• [Job]:
Please render the entries below as a numbered list, one line per item, skipping blank lines and leaving out the pictures.
BEGIN
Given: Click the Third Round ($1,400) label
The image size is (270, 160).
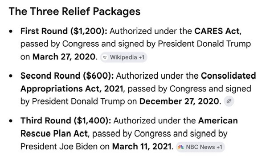Looking at the screenshot, I should tap(66, 120).
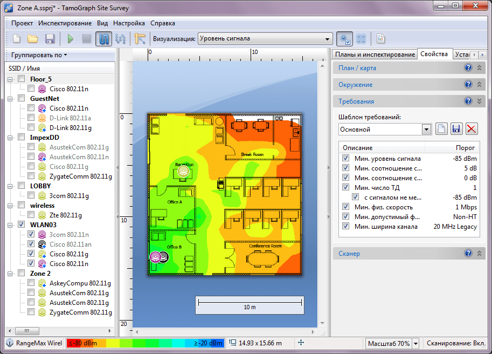Start survey with green play icon
Screen dimensions: 492x354
pyautogui.click(x=71, y=39)
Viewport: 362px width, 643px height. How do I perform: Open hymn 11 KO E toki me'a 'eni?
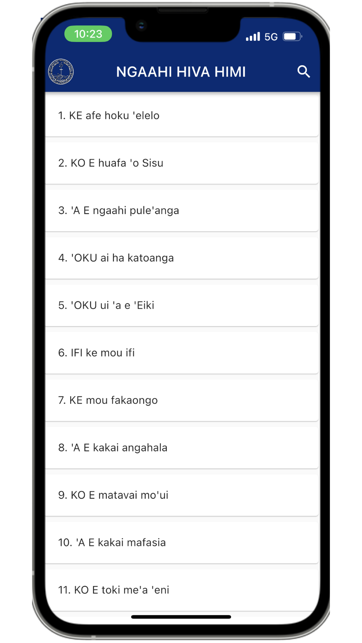(x=182, y=589)
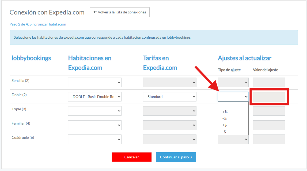Click 'Continuar al paso 3' button
Viewport: 307px width, 171px height.
coord(176,157)
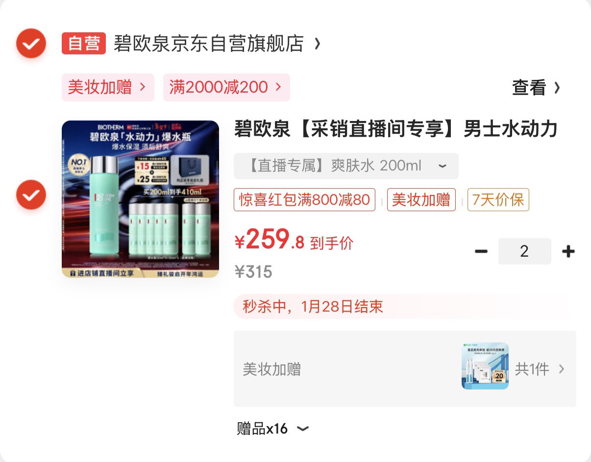The height and width of the screenshot is (462, 591).
Task: Expand the 赠品x16 gifts list
Action: point(273,429)
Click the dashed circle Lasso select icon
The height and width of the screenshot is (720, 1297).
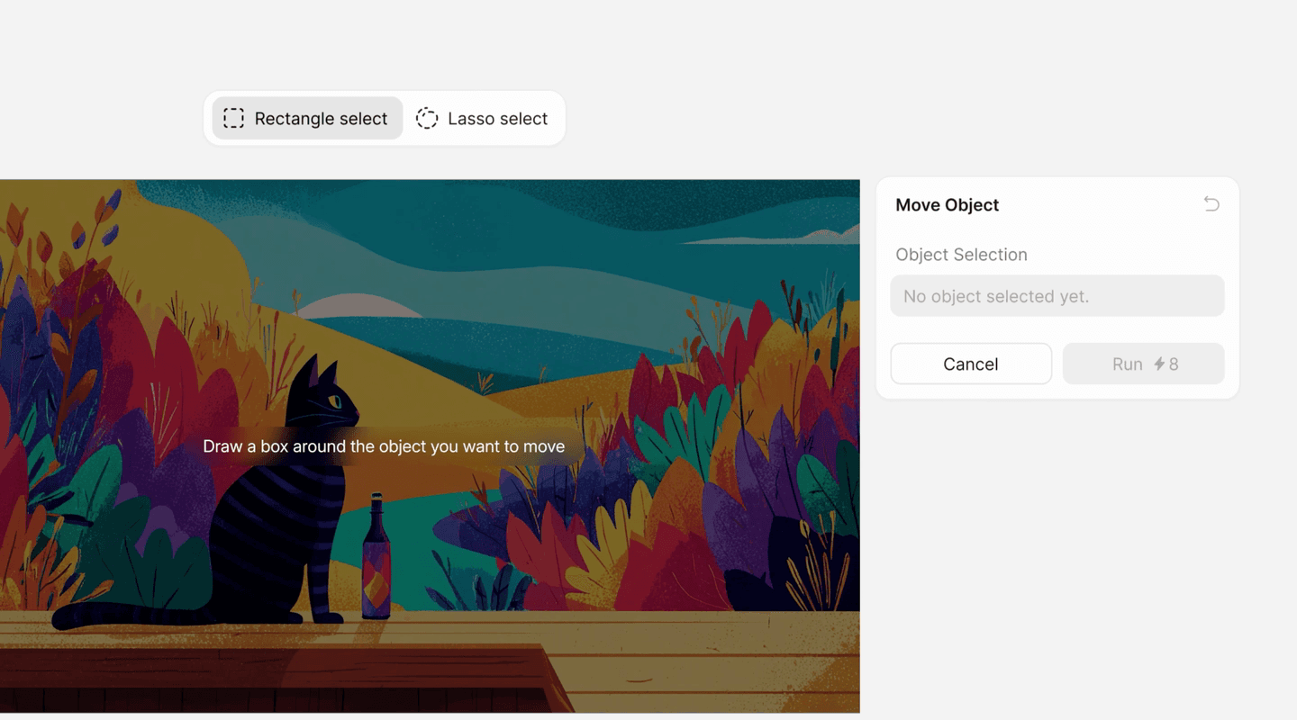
END
• [The solution]:
1. Given: Click the Third Round ($1,400) label
2. The image size is (270, 160).
3. Looking at the screenshot, I should tap(66, 120).
4. Start survey with green play icon
5. Screen dimensions: 492x354
6. pyautogui.click(x=71, y=39)
7. Viewport: 362px width, 643px height. How do I perform: Open hymn 11 KO E toki me'a 'eni?
8. (x=182, y=589)
9. Click 'Continuar al paso 3' button
10. Viewport: 307px width, 171px height.
11. coord(176,157)
12. The height and width of the screenshot is (462, 591).
13. Task: Expand the 赠品x16 gifts list
14. Action: point(273,429)
15. Click the dashed circle Lasso select icon
16. The height and width of the screenshot is (720, 1297).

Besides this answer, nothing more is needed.